» Texte extrait:
* * *

Une nouvelle fois, Dortmunder se retrouve en fâcheuse posture. Il passait sur un toit, pour cambrioler un entrepôt bourré de caviar pour son commanditaire, un certain Chepkoff dont le credo pour toute négociation est « Seul l’argent parle » ! Suite à un léger impondérable, Dortmunder se retrouve suspendu à un élément de charpente… celle d’un couvent. Sauvé par les bonnes sœurs (ayant fait vœu de silence), Dortmunder se voit proposer un marché. Eh oui, les bonnes sœurs ne se contentent pas de prier pour que Dieu accorde une longue vie au pape, elles profitent également des circonstances pour forcer la main à celui qui leur tombe du ciel. Le comble c’est que si, grâce à elles, Dortmunder échappe à la police sans avoir signé le moindre engagement, c’est May sa compagne qui l’incite expressément à tenir son engagement.

L’engagement pris par Dortmunder est de retrouver Sœur Marie de la Grâce qui a été retirée du couvent par son père. Un fait d’autorité abusive que les sœurs regrettent amèrement. En effet, Frank Ritter a considéré que sa fille Elaine (23 ans, aussi têtue que son père) a pris le voile comme on tombe dans une secte. Alors, il l’a enfermée au sommet d’une tour (comme une princesse) ! Pas n’importe quelle tour, celle de Margrave, sa société (accessoirement, il est également propriétaire de plusieurs pays). Et pour ramener sa fille à la raison, il a engagé Hendrickson, un déconditionneur (du catholicisme en l’occurrence). Frank Ritter a toujours considéré que la puissance que lui confère son immense fortune lui permet quoi qu’il arrive, d’obtenir tout ce qu’il veut pour peu qu’il y mette les moyens.

Dortmunder c’est le genre père tranquille, buveur de bière avec ses potes cambrioleurs comme lui. Son métier de cambrioleur, il l’exerce de manière rationnelle. C’est le roi de l’organisation et de la planification. D’après ses plans, tout ce qu’il entreprend devrait aller comme sur des roulettes. Malheureusement, les spécialistes dont il s’entoure n’ont pas inventé l’eau chaude. Et puis surtout, les circonstances s’en mêlent régulièrement pour placer le grain de sable qui vient gripper une mécanique bien huilée. Mais Dortmunder ne perd jamais ses moyens et il réussit toujours à improviser, même s’il reste constamment sur le fil. Il a également le chic pour imaginer les répliques les plus improbables quand il est acculé. Ici, il imagine un casse dans l’immeuble du père, dans le seul but de pénétrer dans l’immeuble et récupérer la fille. Eh oui, c’est la solution pour convaincre ses acolytes de marcher avec lui dans cette histoire.

* * *

» Documents sources:
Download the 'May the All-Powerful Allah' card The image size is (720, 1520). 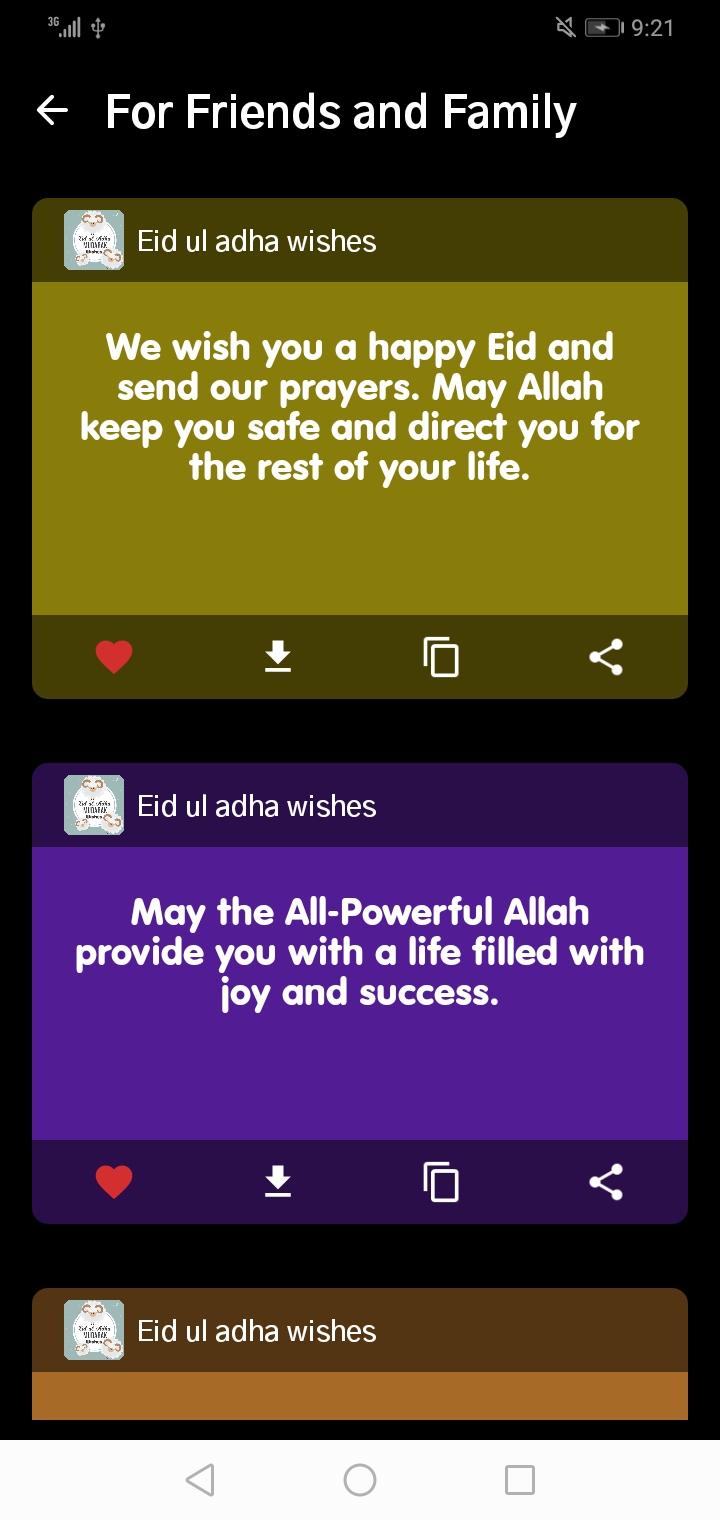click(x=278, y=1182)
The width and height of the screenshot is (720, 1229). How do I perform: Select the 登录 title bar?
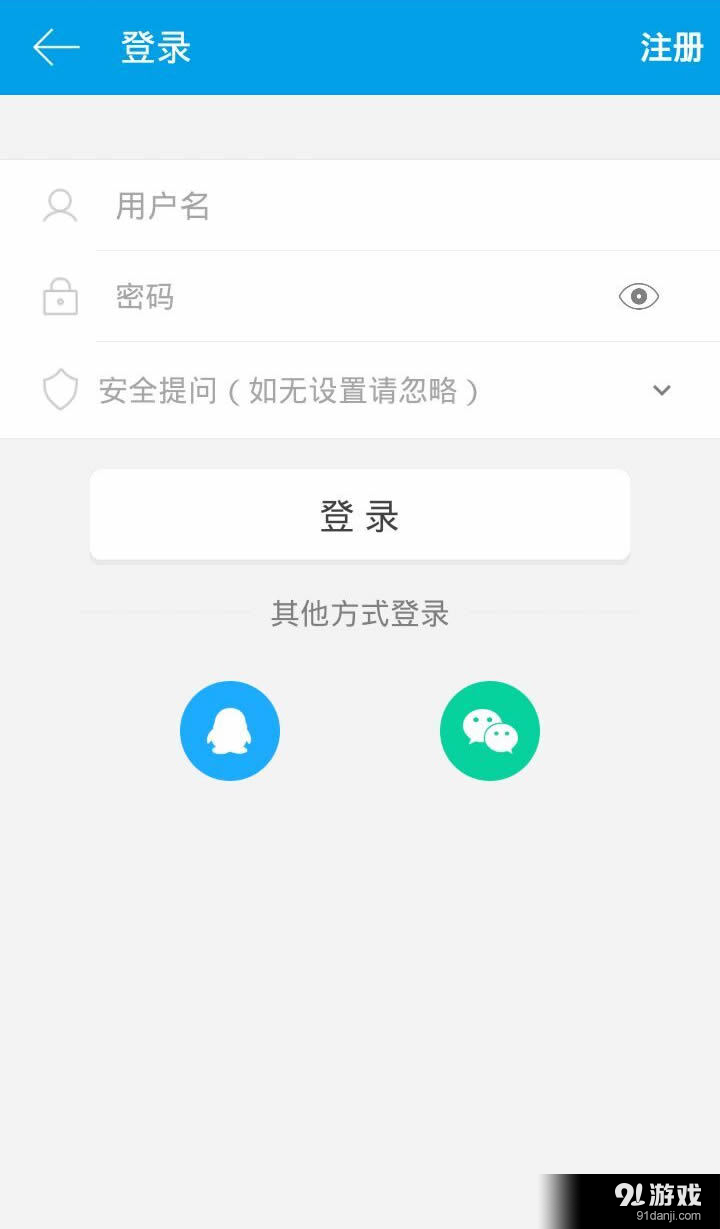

* * *

» Exercices:
1. Traduisez en anglais cette phrase du texte sur Dortmunder : « C’est le roi de l’organisation et de la planification. »
2. Réécrivez le passage du texte sur Dortmunder qui commence à « L’engagement pris par » et se termine à « mette les moyens. », en remplaçant « Hendrickson » par « Henderson ».
Le matériel fourni est indépendant du texte.

» Réponses:
1. He is the king of organization and planning.

2.
L’engagement pris par Dortmunder est de retrouver Sœur Marie de la Grâce qui a été retirée du couvent par son père. Un fait d’autorité abusive que les sœurs regrettent amèrement. En effet, Frank Ritter a considéré que sa fille Elaine (23 ans, aussi têtue que son père) a pris le voile comme on tombe dans une secte. Alors, il l’a enfermée au sommet d’une tour (comme une princesse) ! Pas n’importe quelle tour, celle de Margrave, sa société (accessoirement, il est également propriétaire de plusieurs pays). Et pour ramener sa fille à la raison, il a engagé Henderson, un déconditionneur (du catholicisme en l’occurrence). Frank Ritter a toujours considéré que la puissance que lui confère son immense fortune lui permet quoi qu’il arrive, d’obtenir tout ce qu’il veut pour peu qu’il y mette les moyens.